Thursday, July 12, 2012

Special Movie Review: Comic-Con Episode IV: A Fan's Hope

This week is THE biggest annual comic book convention of all time: San Diego Comic-Con International 2012, and unfortunately...I won't be there! Comic-Con is like nerd Mecca and once a year, fans from all over the globe come and revel in all things comic books, movies, video games, anime, costumes, everything! We here in Texas have some pretty impressive conventions of our own like Dallas Comic-Con, but NOTHING compares to SDCC! Many fans like me dream of going Comic-Con, but whatever lack of funds or determination prevents you from going, fear not! Fortunately a group of geeks, nerds and filmmakers got together to make a documentary of epic proportions guessed it: Comic-Con Episode IV: A Fan's Hope! For anyone who has never been to a comic convention of any kind, you may be in for a shock. For those of us (like myself) who are regular attendees of conventions like this, get ready for an in-depth look at THE biggest convention in the world. Director Morgan Spurlock (Super Size Me (2004)) with producers and fellow geeks: Jeremy Chilnick, Matthew Galkin, Thomas Tull (The Dark Knight and The Dark Knight Rises)and Harry Knowles (Ain't It Cool News), present us with the definitive look at the biggest yearly pop-culture event. The executive producers of the film include Stan Lee, Joss Whedon, Harry Knowles and Gill Champion, so you know it's going to be great!
L to R: Champion, Lee, Knowles, Whedon, Spurlock
The film focuses on the experiences of five individual attendees during San Diego Comic-Con 2010, which includes aspiring artists, costumers, dealers and love-struck fans. The film also features interviews from some of the most important and influential figures in comics and pop-culture like Joss Whedon, Frank Miller, Kevin Smith, Matt Groening, Seth Rogen, Eli Roth and of course Stan Lee! The film was released earlier this year in April to select theaters and is currently available on Pay Per View, On Demand, YouTube, iTunes and is now available on DVD. This is not the first film to give audiences a look into the world of Comic-Con. Back in 2004, Mark Hamill (Star Wars) directed and starred in Comic Book: The Movie. While that film was more of a mockumentary with Mark Hamill playing a devoted comic book fan named Donald Swan, Comic-Con Episode IV: A Fan's Hope is more like a reality show featuring the real-life experiences of these five people.

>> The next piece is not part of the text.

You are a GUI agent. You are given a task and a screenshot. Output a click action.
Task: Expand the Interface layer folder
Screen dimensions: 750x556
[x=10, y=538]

As you follow their stories, you start to feel for them and empathize with all their hard work, especially with Skip, the struggling artist trying to make it into comics who is repeatedly rejected. The most revealing of the stories is with Chuck Rozanski, the owner of Mile High Comics, the largest comic book dealer in the U.S., who gives us a very eye-opening view of the future trends of Comic-Con: "Even though they have comic in the name of the event, very little of the convention anymore is actually comics." While it's true that Comic-Con was originally about comic books, the convention has become the biggest venue for any and all pop-culture properties and merchandise including blockbuster movies, video games, anime, toys and collectibles.
Costuming and cosplay is also a big part of Comic-Con and the story of the designer, Holly is very interesting as her team creates very unique and impressive costumes from the Mass Effect video game. Some of the craziest moments in the documentary come from following one particular rabid collector who makes a mad-dash for the Hasbro booth to get a hold of the exclusive collectibles such as a rare 18" Galactus figure.
Comic-Con Episode IV: A Fan's Hope is a highly entertaining and revealing hour and a half for any fan who's ever been to comic convention. Even if you're not a fan of comics or conventions, this is an interesting look into a world that you may have scoffed at before. Yes, I relate to the people in this film, we are all nerds, geeks, collectors, fanboys alike and it's hard to argue with the hundreds of thousands of attendees that sell-out this convention every year. These fans are the ones who buy movie tickets, video games, toys, collectibles, and even in an economic recession, Comic-Con still thrives and grows. After seeing this documentary, it only makes me want to go to SDCC even more, however, the usual restrictions keep coming up every year such as airfare, hotels, and of course money, that prevents me from attending. Hopefully, I will get to go someday, like a devout pilgrim making the journey to the holy land. When I make it to Comic-Con, I will get down on my knees and thank the comic gods that I have come home! Maybe I'll see you next year at SDCC 2013?